FICHE QUESTION
12ème législature
Question N° : 94569  de  M.   Bourg-Broc Bruno ( Union pour un Mouvement Populaire - Marne ) QE
Ministère interrogé :  agriculture et pêche
Ministère attributaire :  agriculture et pêche
Question publiée au JO le :  16/05/2006  page :  5040
Réponse publiée au JO le :  19/09/2006  page :  9798
Rubrique :  agroalimentaire
Tête d'analyse :  boissons et alcools
Analyse :  cognac. étiquetage informatif
Texte de la QUESTION : M. Bruno Bourg-Broc appelle l'attention de M. le ministre de l'agriculture et de la pêche sur l'arrêt de la Cour de cassation (6 septembre 2005  n° 04-86919). L'étiquetage, la présentation ou la publicité des spiritueux peuvent indiquer une durée si le produit a vieilli sous contrôle fiscal ou équivalent. Or, s'agissant du cognac, les contrôles n'existent pas au-delà de neuf ans et, comme le constate la publication Que choisir (n° 437, mai 2006), « il y a tromperie ou publicité mensongère à vanter des cognacs de dix à trente ans d'âge ». Il lui demande les perspectives de son action ministérielle s'inspirant de ce constat.

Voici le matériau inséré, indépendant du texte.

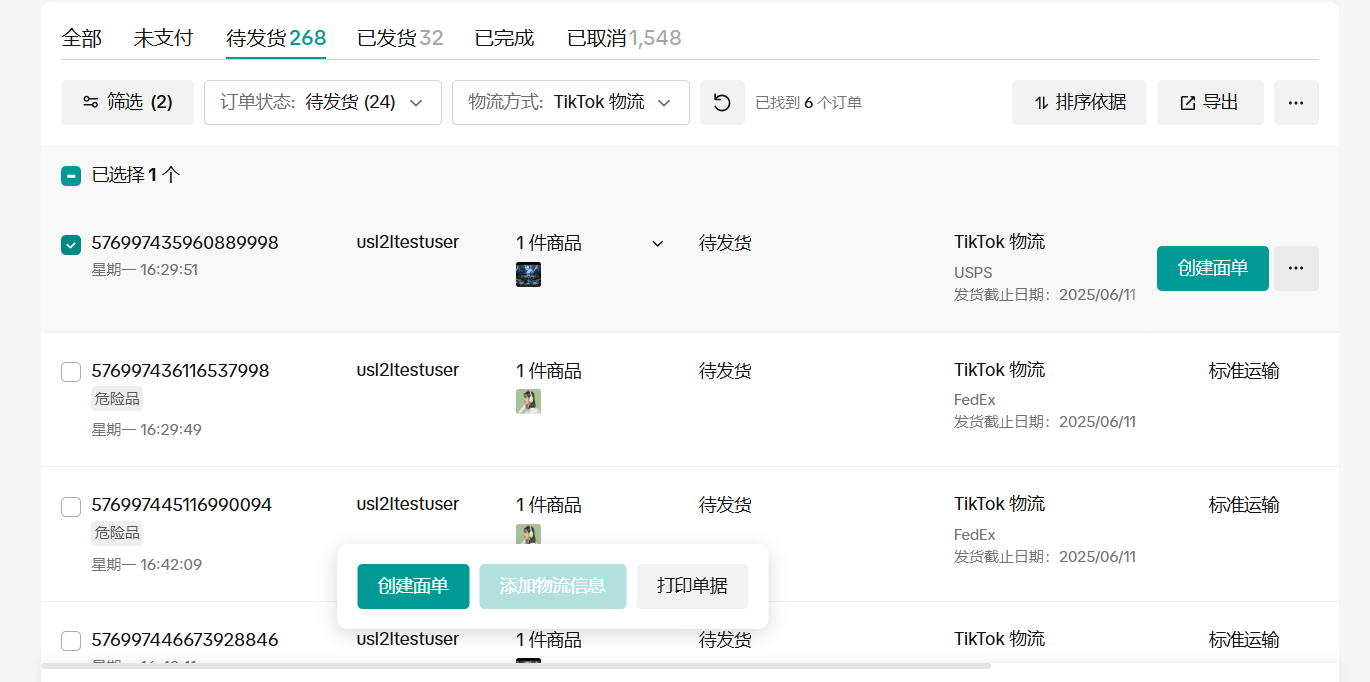1370x682 pixels.
Task: Open the 排序依据 sort options
Action: tap(1079, 103)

Texte de la REPONSE : Le règlement (CEE) n° 1576/89 du Conseil du 29 mai 1989 qui a établi les règles générales relatives à la définition, à la désignation et à la présentation des boissons spiritueuses indique dans son article 7 « sauf exception, une durée de vieillissement ne peut être indiquée que lorsqu'elle concerne le plus jeune des constituants alcooliques et à condition que le produit ait été vieilli sous contrôle fiscal ou sous contrôle présentant des garanties équivalentes ». Au plan national, il existe un compte fiscal n° 10 pour les produits de dix ans d'âge et plus. Dans ce cadre, les délits de tromperie et de publicité mensongère ne sont constitués que si le prévenu ne peut démontrer l'âge prétendu du cognac. Le règlement (CEE) n° 1576/89 est actuellement en cours de révision et la France sera attentive aux adaptations dont il fera l'objet.